Texto de origem
==============================

No princípio era a troca. E assim eram feitos todos os negócios: através da simples entrega e recebimento das coisas. Era o chamado escambo. Depois, surgiu o dinheiro… e com ele os problemas e a tão malfadada inflação.
No dia-a-dia brasileiro, as coisas ocasionais introduzem no mercado moedas não convencionais, como os passes de bonde, ônibus e metrô, vale-transporte, vale-refeição, guloseimas, fósforos, etc…
Em São Paulo, os passes tiverem uso mais corrente.
Segundo o historiador Waldemar Stiel, em Histórias do Transporte Coletivo em São Paulo, no Brasil os passes foram usados pela primeira vez em 1890.
A Companhia Carris de Ferro de São Paulo, que explorava o transporte coletivo com tração animal, dividiu suas linhas em duas seções de 100 réis cada uma. Para facilitar a cobrança e promover os seus serviços, vendia talões com 110 passes, no preço de 100$000 (dez mil réis). E não demorou para que alguns comerciantes passassem a se valer dos "papelinhos", como substitutivos das moedas de troco. Havia problemas, quanto a aceitação e a falsificação.
Grande confusão ocorreu, por exemplo, em 1932. Isolado do governo federal pela Revolução Constitucionalista, o governo de São Paulo reforçou o escasso meio circulante com emissões de bônus (documento de dívida pública com resgate determinado) e a Ligth recorreu à emissão de passes.
"Não temos troco.", era a principal notícia do Jornal A Gazeta, no dia 4 de outubro de 1932. "E os comerciantes põe em circulação um novo papel moeda: os passes da Ligth, O povo deve recusar sistematicamente, o recebimento daqueles papeluchos, que só tem valor para a empresa canadense."

==============================

Trechos dos dados
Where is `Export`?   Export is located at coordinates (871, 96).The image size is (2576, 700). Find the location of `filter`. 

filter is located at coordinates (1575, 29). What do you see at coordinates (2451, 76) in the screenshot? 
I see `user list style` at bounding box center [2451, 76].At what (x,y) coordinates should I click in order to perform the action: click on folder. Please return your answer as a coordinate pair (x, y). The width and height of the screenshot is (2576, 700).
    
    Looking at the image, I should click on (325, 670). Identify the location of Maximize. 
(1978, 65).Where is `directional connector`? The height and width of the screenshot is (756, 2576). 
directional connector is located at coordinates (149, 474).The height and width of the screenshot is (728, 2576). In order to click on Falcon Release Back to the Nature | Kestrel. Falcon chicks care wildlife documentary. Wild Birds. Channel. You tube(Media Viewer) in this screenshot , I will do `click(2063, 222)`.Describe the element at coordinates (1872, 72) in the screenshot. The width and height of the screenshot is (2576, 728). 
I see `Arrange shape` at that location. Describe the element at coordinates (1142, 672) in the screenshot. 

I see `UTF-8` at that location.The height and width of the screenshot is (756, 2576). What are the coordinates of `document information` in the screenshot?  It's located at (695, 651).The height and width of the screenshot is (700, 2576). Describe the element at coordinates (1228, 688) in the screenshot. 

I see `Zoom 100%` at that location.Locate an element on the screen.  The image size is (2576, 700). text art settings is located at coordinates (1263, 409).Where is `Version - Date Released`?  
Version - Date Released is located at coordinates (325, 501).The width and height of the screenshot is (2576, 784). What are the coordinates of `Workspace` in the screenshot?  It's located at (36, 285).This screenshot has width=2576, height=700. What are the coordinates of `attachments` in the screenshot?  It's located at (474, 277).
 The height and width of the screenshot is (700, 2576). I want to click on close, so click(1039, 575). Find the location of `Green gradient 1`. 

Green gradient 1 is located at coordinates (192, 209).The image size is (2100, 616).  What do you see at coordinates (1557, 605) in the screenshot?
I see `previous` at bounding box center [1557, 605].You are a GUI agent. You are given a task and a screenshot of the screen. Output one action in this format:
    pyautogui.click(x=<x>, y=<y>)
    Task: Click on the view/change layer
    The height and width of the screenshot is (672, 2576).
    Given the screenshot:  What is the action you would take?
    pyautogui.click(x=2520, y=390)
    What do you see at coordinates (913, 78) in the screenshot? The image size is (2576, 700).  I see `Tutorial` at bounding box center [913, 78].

==============================

Requisitos do exercício
Copie o texto de origem inteiro, do início ao fim, sem mudar nenhuma palavra nem sinal.

Campo de resposta
No princípio era a troca. E assim eram feitos todos os negócios: através da simples entrega e recebimento das coisas. Era o chamado escambo. Depois, surgiu o dinheiro… e com ele os problemas e a tão malfadada inflação.
No dia-a-dia brasileiro, as coisas ocasionais introduzem no mercado moedas não convencionais, como os passes de bonde, ônibus e metrô, vale-transporte, vale-refeição, guloseimas, fósforos, etc…
Em São Paulo, os passes tiverem uso mais corrente.
Segundo o historiador Waldemar Stiel, em Histórias do Transporte Coletivo em São Paulo, no Brasil os passes foram usados pela primeira vez em 1890.
A Companhia Carris de Ferro de São Paulo, que explorava o transporte coletivo com tração animal, dividiu suas linhas em duas seções de 100 réis cada uma. Para facilitar a cobrança e promover os seus serviços, vendia talões com 110 passes, no preço de 100$000 (dez mil réis). E não demorou para que alguns comerciantes passassem a se valer dos "papelinhos", como substitutivos das moedas de troco. Havia problemas, quanto a aceitação e a falsificação.
Grande confusão ocorreu, por exemplo, em 1932. Isolado do governo federal pela Revolução Constitucionalista, o governo de São Paulo reforçou o escasso meio circulante com emissões de bônus (documento de dívida pública com resgate determinado) e a Ligth recorreu à emissão de passes.
"Não temos troco.", era a principal notícia do Jornal A Gazeta, no dia 4 de outubro de 1932. "E os comerciantes põe em circulação um novo papel moeda: os passes da Ligth, O povo deve recusar sistematicamente, o recebimento daqueles papeluchos, que só tem valor para a empresa canadense."